=== VORLIEGENDER TEXT ===
Am frühen Sonntagmorgen entleeren sich die Läuferinnen und Läufer vor Beginn des Marathons in den Gebüschen des Tiergartens, als Wowereit gerade spricht. „Alle Achtung vor der sportlichen Leistung“ – „tolle Sache für Berlin“, so was. Zwischen den Sträuchern und Bäumen gibt es derweil den ersten Wettstreit um die besten Pinkelplätze.
Es ist tolles Marathonwetter, wie so oft in Berlin. Sonnig, noch leicht kühl. Wir betreten die Startblöcke. Über die Lautsprecher werden gerade alle Teilnehmer in ihren Landessprachen begrüßt. Auch die Bayern.
Beim Start über die 42,195 Kilometer geht mir ein Satz aus Haruki Murakamis Buch „Wovon ich rede, wenn ich vom Laufen rede“ durch den Kopf. „Leiden ist eine Option“, heißt er. Murakami selbst hat Ultraläufe, also Strecken von mindestens 100 Kilometern, bestritten. Mir kommt es auch einigermaßen selbstverständlich vor, hin und wieder einen Marathon zu laufen. Man muss sich ja jedes Mal aufs Neue selbst besiegen, und man muss jedes Mal aufs Neue die Uhr besiegen. Auch, als ich 39 Kilometer später mit jedem meiner Schritte hadere, stellt sich mir nicht die Frage nach dem Warum.
Die Stadt zieht sehr schnell an einem vorbei: Torstraße, Fernsehturm, Michaelbrücke, Moritzplatz, Kottbusser Tor. Überall Kuhglocken, Klatschpappen, „Go-go-go“! Bei den Yorckbrücken ist die halbe Distanz geschafft, bis hier läuft alles bestens.
Erst ab Kilometer 25 zwickt und zwackt es in den Oberschenkeln. Ab Wilmersdorf bin ich nur noch mit den Kilometerschildern beschäftigt, die an der Strecke aufgestellt sind. Wann kommt Schild 33, wann kommt 34, wann kommt 35. Zwischendurch hört man die Durchsage, dass die Besten im Ziel sind und ein neuer Weltrekord aufgestellt wurde. Wow, denke ich, und dann: meine Oberschenkel.
=== BEREITGESTELLTE DATEN ===
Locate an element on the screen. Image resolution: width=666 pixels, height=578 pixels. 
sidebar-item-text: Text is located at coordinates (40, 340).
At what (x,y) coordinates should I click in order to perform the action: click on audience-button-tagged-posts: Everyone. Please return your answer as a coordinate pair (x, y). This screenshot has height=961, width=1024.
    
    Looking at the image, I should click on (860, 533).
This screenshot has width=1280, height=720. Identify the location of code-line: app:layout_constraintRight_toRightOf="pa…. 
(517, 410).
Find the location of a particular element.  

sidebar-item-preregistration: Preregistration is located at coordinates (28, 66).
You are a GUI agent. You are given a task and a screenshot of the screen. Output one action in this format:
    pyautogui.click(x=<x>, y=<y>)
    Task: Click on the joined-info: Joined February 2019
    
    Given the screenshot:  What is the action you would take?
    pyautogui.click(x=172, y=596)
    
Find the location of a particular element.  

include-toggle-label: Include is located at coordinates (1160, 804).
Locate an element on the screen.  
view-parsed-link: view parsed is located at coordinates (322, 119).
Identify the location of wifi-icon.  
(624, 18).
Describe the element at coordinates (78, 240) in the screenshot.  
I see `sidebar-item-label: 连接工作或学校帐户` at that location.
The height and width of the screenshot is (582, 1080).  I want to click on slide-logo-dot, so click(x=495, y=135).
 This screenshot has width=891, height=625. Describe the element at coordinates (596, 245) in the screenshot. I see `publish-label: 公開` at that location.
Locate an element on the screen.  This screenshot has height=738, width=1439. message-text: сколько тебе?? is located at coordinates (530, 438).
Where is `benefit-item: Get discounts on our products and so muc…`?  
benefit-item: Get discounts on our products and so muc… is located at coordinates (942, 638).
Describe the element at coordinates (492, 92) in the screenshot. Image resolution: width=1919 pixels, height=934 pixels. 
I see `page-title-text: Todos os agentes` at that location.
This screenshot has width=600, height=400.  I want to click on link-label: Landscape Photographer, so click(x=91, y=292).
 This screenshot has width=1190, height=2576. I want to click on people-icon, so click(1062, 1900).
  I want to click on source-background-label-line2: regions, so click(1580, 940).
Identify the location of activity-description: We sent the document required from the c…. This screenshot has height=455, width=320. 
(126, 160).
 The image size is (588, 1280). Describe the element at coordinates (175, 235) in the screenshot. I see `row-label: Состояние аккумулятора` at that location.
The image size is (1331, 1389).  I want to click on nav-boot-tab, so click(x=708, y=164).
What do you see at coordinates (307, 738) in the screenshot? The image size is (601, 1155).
===
* [AUFGABEN]
(a) Übersetzen Sie aus dem Text über den Berlin-Marathon den Satz „Ab Wilmersdorf bin ich nur noch mit den Kilometerschildern beschäftigt, die an der Strecke aufgestellt sind.“ ins Englische.
(b) Stellen Sie aus den Datensätzen die Zeilen, beginnend mit der Zeile, die „You are a GUI“ enthält, und endend mit der Zeile, die „pyautogui.click(x=172, y=596)“ enthält, als JSON-Liste von Zeichenketten zusammen, mit einem Eintrag pro Zeile und ohne Leerzeilen.
Der Text und die Datensätze stammen aus voneinander unabhängigen Quellen.

* [LÖSUNGEN]
(a) From Wilmersdorf on, I am occupied only with the kilometer markers that have been set up along the course.

(b)
[
  "You are a GUI agent. You are given a task and a screenshot of the screen. Output one action in this format:",
  "    pyautogui.click(x=<x>, y=<y>)",
  "    Task: Click on the joined-info: Joined February 2019",
  "    Given the screenshot:  What is the action you would take?",
  "    pyautogui.click(x=172, y=596)"
]